Siempre militando en el liberalismo, bajo el mando de Moret y de Canalejas ocupó diversos ministerios: en 1905, el de Fomento; al año siguiente, el de la Gobernación, y en ese mismo año, el de Gracia y Justicia en el gabinete de López Domínguez, en el que publicó un célebre decreto autorizando el matrimonio civil que originó graves protestas de la opinión católica. En 1909, con Canalejas volvió Romanones al Ministerio de Instrucción Pública. Y en 1912 alcanza la presidencia del Congreso de los Diputados. Tras el asesinato de Canalejas, el Rey encarga a Romanones la formación de Gobierno: el 15 de noviembre de 1912 alcanza, pues, el ansiado puesto de jefe de gobierno y cabeza de su partido. Hasta octubre de 1913 estuvo Álvaro de Figueroa en este puesto, en el que llevó con buen pulso las negociaciones con Francia sobre el protectorado de Marruecos En diciembre de 1915 volvió Romanones al Poder: se declaró aliadófilo en la contienda europea, y ante el miedo de ver a España mezclada en la Gran Guerra, numerosas opiniones neutralistas se alzaron en su contra y al final se vio obligado a dimitir, en 1917. En el Gobierno Nacional presidido por Maura (1918) Romanones ocupó la cartera de Gracia y Justicia, y poco después, al dimitir Alba, la de Instrucción Pública, siempre tan querida para él. Con García Prieto, el conde ocupó el ministerio de Estado, y al fin en diciembre de 1918, en medio de una situación social muy inestable, ocupó por tercera vez la presidencia del Gobierno, de la que hubo de dimitir en abril de 1919. Cuando en 1922 se constituyó el gobierno de concentración liberal bajo la presidencia de García Prieto, Romanones accedió nuevamente al ministerio de Justicia. En ese año fue elegido senador por Guadalajara, y automáticamente fue designado como Presidente del Senado. El golpe de Estado del general Primo de Rivera, en septiembre de 1923, redujo al ostracismo -como a otros muchos políticos- al conde de Romanones. Pasado el  trance, el gobierno Aznar designó a nuestro personaje ministro de Estado. Las elecciones de abril de 1931 que abrieron las puertas a la República, dieron finalmente al traste con la carrera política del conde de Romanones, que sobrevivió como pudo la guerra, y hasta 1950, en su ancianidad sabia, experimentada e irónica, pasó largas temporadas en la provincia de Guadalajara; en la capital también, donde gozaba general simpatía y entrañables amistades Pública.
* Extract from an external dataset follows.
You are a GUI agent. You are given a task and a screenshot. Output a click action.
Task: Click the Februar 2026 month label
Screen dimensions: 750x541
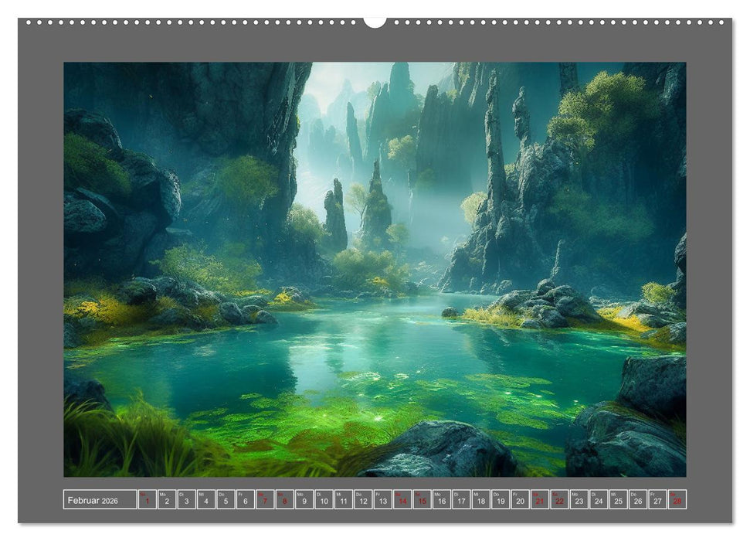93,500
Tras largos años de ejercicio político y parlamentario, Romanones llegó a ser el símbolo de la democracia de partidos en la España de los primeros años del siglo XX, y al mismo tiempo la genuina representación del caciquismo y las trampas electoralistas en los distritos rurales que, como los de Guadalajara, eran fácilmente manejados por dinero e influencias. En sus «Memorias» hace profesión de honradez en esto, de la lucha electoral, aunque también afirma: «muchas veces se necesita emplear el grito para dominar  el tumulto. En esto de gritar no he envidiado a nadie. Los ataques violentos al adversario, cuanto más de brocha gorda, serán más útiles». Fue Romanones un profundo luchador político. «Una elección supone siempre una lucha», decía. Se rodeó de caciquez, y de él han surgido anécdotas a cientos sobre sus artes para conseguir escaños. Pero al menos en sus escritos siempre se manifestó en contra de ello: «no pocos confunden el arte electoral con el empleo de las malas ‑ artes en las elecciones» y él confesaba no ser de éstos. Siempre que tuvo ocasión elogió y apoyó la libertad de prensa más absoluta. No le importaba que le atacaran, porque él aprovechaba cualquier resquicio para hacerlo a su contrincante. Dejó, en fin, la imagen del político profesional que sólo atendía al interés de su partido y de sus gentes, olvidando la tierra que le llevaba al puesto, a la altura, y a los intereses generales del país. En su juventud, y al inicio de su carrera (cuando tuvo la cartera de Instrucción en 1901) era un joven lleno de buenas intenciones; luego como suele ocurrir, se fue «maleando», Ahí sigue, sin embargo, su recuerdo, su estatua, y ese riachuelo tan gracioso y denso de anécdota que entre las gentes de la tierra alcarreña aún corre sobre los dicho y hechos de Romanones. Un personaje, en fin, para figurar en este gabinete de los recuerdos de los guadalajareños.